A Novel Approach to Multimedia Ontology Engineering for Automated Reasoning over Audiovisual LOD Datasets
Leslie F. Sikos

TL;DR
This paper introduces VidOnt, a highly expressive multimedia ontology designed for advanced reasoning over audiovisual datasets, addressing limitations of previous ontologies by incorporating complex role definitions and logical constructors.
Contribution
It presents VidOnt, the first multimedia ontology with SROIQ(D) expressivity and DL-safe rules, validated with industry-leading reasoners, and offers best practices for multimedia ontology engineering.
Findings
VidOnt enables more comprehensive multimedia reasoning.
Validated with HermiT and FaCT++ reasoners.
Provides best practices for ontology development.
Abstract
Multimedia reasoning, which is suitable for, among others, multimedia content analysis and high-level video scene interpretation, relies on the formal and comprehensive conceptualization of the represented knowledge domain.
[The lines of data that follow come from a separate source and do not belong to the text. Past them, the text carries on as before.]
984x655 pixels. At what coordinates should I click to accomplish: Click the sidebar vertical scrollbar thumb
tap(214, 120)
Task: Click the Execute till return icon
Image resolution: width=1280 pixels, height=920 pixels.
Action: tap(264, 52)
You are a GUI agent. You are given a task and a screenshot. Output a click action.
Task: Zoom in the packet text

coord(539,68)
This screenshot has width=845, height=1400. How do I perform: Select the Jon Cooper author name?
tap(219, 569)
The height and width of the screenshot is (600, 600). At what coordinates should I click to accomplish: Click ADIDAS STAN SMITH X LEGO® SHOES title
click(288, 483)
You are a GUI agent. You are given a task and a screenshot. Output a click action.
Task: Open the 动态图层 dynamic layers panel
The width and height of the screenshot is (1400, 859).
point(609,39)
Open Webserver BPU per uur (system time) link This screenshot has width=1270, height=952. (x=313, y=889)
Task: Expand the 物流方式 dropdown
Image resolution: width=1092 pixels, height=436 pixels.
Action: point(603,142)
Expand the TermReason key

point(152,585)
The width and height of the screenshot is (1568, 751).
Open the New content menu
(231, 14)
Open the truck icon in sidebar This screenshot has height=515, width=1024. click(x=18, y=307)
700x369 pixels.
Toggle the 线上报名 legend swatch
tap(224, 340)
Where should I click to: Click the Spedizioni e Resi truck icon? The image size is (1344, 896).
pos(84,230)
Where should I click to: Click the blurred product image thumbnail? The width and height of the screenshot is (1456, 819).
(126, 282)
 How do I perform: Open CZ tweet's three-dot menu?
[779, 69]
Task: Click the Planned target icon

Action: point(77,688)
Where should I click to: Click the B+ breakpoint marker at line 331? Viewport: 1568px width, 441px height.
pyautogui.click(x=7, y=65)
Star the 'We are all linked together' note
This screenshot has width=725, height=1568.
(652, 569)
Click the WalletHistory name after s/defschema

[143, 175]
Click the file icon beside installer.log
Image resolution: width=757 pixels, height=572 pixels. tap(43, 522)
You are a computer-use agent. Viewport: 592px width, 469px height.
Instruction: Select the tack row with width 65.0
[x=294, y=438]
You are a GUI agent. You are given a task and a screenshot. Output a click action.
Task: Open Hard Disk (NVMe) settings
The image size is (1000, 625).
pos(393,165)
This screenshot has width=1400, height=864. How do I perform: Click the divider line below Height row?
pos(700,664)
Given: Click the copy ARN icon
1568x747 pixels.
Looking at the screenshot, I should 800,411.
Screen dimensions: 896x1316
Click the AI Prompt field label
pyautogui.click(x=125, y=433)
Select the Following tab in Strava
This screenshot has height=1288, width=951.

However, most multimedia ontologies are not exhaustive in terms of role definitions, and do not incorporate complex role inclusions and role interdependencies. In fact, most multimedia ontologies do not have a role box at all, and implement only a basic subset of the available logical constructors. Consequently, their application in multimedia reasoning is limited. To address the above issues, VidOnt, the very first multimedia ontology with SROIQ(D) expressivity and a DL-safe ruleset has been introduced for next-generation multimedia reasoning. In contrast to the common practice, the formal grounding has been set in one of the most expressive description logics, and…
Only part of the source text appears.